━━━ RECORDS SHOWN
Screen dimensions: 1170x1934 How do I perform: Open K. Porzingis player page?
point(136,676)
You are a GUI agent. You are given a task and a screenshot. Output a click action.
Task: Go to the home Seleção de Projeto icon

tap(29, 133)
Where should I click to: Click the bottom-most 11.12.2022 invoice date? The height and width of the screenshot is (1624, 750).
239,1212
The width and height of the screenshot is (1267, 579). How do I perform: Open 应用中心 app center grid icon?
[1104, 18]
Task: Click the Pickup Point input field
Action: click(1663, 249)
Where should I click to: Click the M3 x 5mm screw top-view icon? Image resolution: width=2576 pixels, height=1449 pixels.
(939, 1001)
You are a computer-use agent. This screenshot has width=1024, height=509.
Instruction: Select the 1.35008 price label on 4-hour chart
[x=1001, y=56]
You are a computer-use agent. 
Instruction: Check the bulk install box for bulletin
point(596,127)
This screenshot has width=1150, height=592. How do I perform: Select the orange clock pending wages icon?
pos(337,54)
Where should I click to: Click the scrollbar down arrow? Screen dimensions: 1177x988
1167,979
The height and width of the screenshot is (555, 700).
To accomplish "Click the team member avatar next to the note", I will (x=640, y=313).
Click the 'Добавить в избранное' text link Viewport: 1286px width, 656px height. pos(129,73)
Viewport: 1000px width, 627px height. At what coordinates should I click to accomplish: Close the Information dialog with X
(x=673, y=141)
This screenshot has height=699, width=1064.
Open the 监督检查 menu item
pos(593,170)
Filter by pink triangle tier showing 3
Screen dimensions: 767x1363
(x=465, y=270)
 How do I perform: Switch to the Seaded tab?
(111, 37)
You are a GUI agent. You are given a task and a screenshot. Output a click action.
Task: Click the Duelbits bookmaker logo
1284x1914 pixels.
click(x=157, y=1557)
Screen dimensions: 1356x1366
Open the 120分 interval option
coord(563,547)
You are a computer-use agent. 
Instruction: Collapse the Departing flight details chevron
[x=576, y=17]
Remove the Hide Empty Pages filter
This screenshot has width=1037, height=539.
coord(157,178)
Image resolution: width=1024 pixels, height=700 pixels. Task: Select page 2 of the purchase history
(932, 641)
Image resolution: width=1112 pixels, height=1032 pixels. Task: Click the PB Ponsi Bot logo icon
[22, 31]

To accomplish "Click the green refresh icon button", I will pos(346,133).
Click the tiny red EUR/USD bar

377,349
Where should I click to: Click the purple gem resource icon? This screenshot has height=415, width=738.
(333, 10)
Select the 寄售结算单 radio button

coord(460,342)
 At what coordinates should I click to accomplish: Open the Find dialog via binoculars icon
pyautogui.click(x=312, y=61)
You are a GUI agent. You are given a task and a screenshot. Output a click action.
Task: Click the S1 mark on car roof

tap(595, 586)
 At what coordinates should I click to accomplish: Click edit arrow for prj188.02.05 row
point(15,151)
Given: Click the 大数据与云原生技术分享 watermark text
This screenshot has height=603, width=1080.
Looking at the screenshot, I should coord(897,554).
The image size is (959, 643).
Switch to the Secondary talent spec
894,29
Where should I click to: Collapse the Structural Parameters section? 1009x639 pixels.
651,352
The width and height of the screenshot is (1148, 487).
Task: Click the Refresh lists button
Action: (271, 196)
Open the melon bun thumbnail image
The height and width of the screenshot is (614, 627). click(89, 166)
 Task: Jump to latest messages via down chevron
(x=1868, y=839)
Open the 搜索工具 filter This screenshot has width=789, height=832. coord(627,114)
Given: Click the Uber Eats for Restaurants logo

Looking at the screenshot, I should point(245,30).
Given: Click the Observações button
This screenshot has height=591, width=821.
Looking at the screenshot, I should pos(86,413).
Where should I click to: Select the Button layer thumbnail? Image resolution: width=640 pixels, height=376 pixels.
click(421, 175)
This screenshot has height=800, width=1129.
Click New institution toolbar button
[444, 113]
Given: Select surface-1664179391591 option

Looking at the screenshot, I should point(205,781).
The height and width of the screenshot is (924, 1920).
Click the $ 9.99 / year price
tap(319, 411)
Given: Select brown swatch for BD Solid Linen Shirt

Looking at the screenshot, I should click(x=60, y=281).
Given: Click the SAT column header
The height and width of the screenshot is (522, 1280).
━━━━━━
◆ **TASK PROMPT**
Set down each entry above again exactly as it reads.

◆ **EXPECTED OUTPUT**
Screen dimensions: 1170x1934 How do I perform: Open K. Porzingis player page?
point(136,676)
You are a GUI agent. You are given a task and a screenshot. Output a click action.
Task: Go to the home Seleção de Projeto icon

tap(29, 133)
Where should I click to: Click the bottom-most 11.12.2022 invoice date? The height and width of the screenshot is (1624, 750).
239,1212
The width and height of the screenshot is (1267, 579). How do I perform: Open 应用中心 app center grid icon?
[1104, 18]
Task: Click the Pickup Point input field
Action: click(1663, 249)
Where should I click to: Click the M3 x 5mm screw top-view icon? Image resolution: width=2576 pixels, height=1449 pixels.
(939, 1001)
You are a computer-use agent. This screenshot has width=1024, height=509.
Instruction: Select the 1.35008 price label on 4-hour chart
[x=1001, y=56]
You are a computer-use agent. 
Instruction: Check the bulk install box for bulletin
point(596,127)
This screenshot has width=1150, height=592. How do I perform: Select the orange clock pending wages icon?
pos(337,54)
Where should I click to: Click the scrollbar down arrow? Screen dimensions: 1177x988
1167,979
The height and width of the screenshot is (555, 700).
To accomplish "Click the team member avatar next to the note", I will (x=640, y=313).
Click the 'Добавить в избранное' text link Viewport: 1286px width, 656px height. pos(129,73)
Viewport: 1000px width, 627px height. At what coordinates should I click to accomplish: Close the Information dialog with X
(x=673, y=141)
This screenshot has height=699, width=1064.
Open the 监督检查 menu item
pos(593,170)
Filter by pink triangle tier showing 3
Screen dimensions: 767x1363
(x=465, y=270)
 How do I perform: Switch to the Seaded tab?
(111, 37)
You are a GUI agent. You are given a task and a screenshot. Output a click action.
Task: Click the Duelbits bookmaker logo
1284x1914 pixels.
click(x=157, y=1557)
Screen dimensions: 1356x1366
Open the 120分 interval option
coord(563,547)
You are a computer-use agent. 
Instruction: Collapse the Departing flight details chevron
[x=576, y=17]
Remove the Hide Empty Pages filter
This screenshot has width=1037, height=539.
coord(157,178)
Image resolution: width=1024 pixels, height=700 pixels. Task: Select page 2 of the purchase history
(932, 641)
Image resolution: width=1112 pixels, height=1032 pixels. Task: Click the PB Ponsi Bot logo icon
[22, 31]

To accomplish "Click the green refresh icon button", I will pos(346,133).
Click the tiny red EUR/USD bar

377,349
Where should I click to: Click the purple gem resource icon? This screenshot has height=415, width=738.
(333, 10)
Select the 寄售结算单 radio button

coord(460,342)
 At what coordinates should I click to accomplish: Open the Find dialog via binoculars icon
pyautogui.click(x=312, y=61)
You are a GUI agent. You are given a task and a screenshot. Output a click action.
Task: Click the S1 mark on car roof

tap(595, 586)
 At what coordinates should I click to accomplish: Click edit arrow for prj188.02.05 row
point(15,151)
Given: Click the 大数据与云原生技术分享 watermark text
This screenshot has height=603, width=1080.
Looking at the screenshot, I should coord(897,554).
The image size is (959, 643).
Switch to the Secondary talent spec
894,29
Where should I click to: Collapse the Structural Parameters section? 1009x639 pixels.
651,352
The width and height of the screenshot is (1148, 487).
Task: Click the Refresh lists button
Action: (271, 196)
Open the melon bun thumbnail image
The height and width of the screenshot is (614, 627). click(89, 166)
 Task: Jump to latest messages via down chevron
(x=1868, y=839)
Open the 搜索工具 filter This screenshot has width=789, height=832. coord(627,114)
Given: Click the Uber Eats for Restaurants logo

Looking at the screenshot, I should point(245,30).
Given: Click the Observações button
This screenshot has height=591, width=821.
Looking at the screenshot, I should pos(86,413).
Where should I click to: Select the Button layer thumbnail? Image resolution: width=640 pixels, height=376 pixels.
click(421, 175)
This screenshot has height=800, width=1129.
Click New institution toolbar button
[444, 113]
Given: Select surface-1664179391591 option

Looking at the screenshot, I should point(205,781).
The height and width of the screenshot is (924, 1920).
Click the $ 9.99 / year price
tap(319, 411)
Given: Select brown swatch for BD Solid Linen Shirt

Looking at the screenshot, I should click(x=60, y=281).
Given: Click the SAT column header
The height and width of the screenshot is (522, 1280).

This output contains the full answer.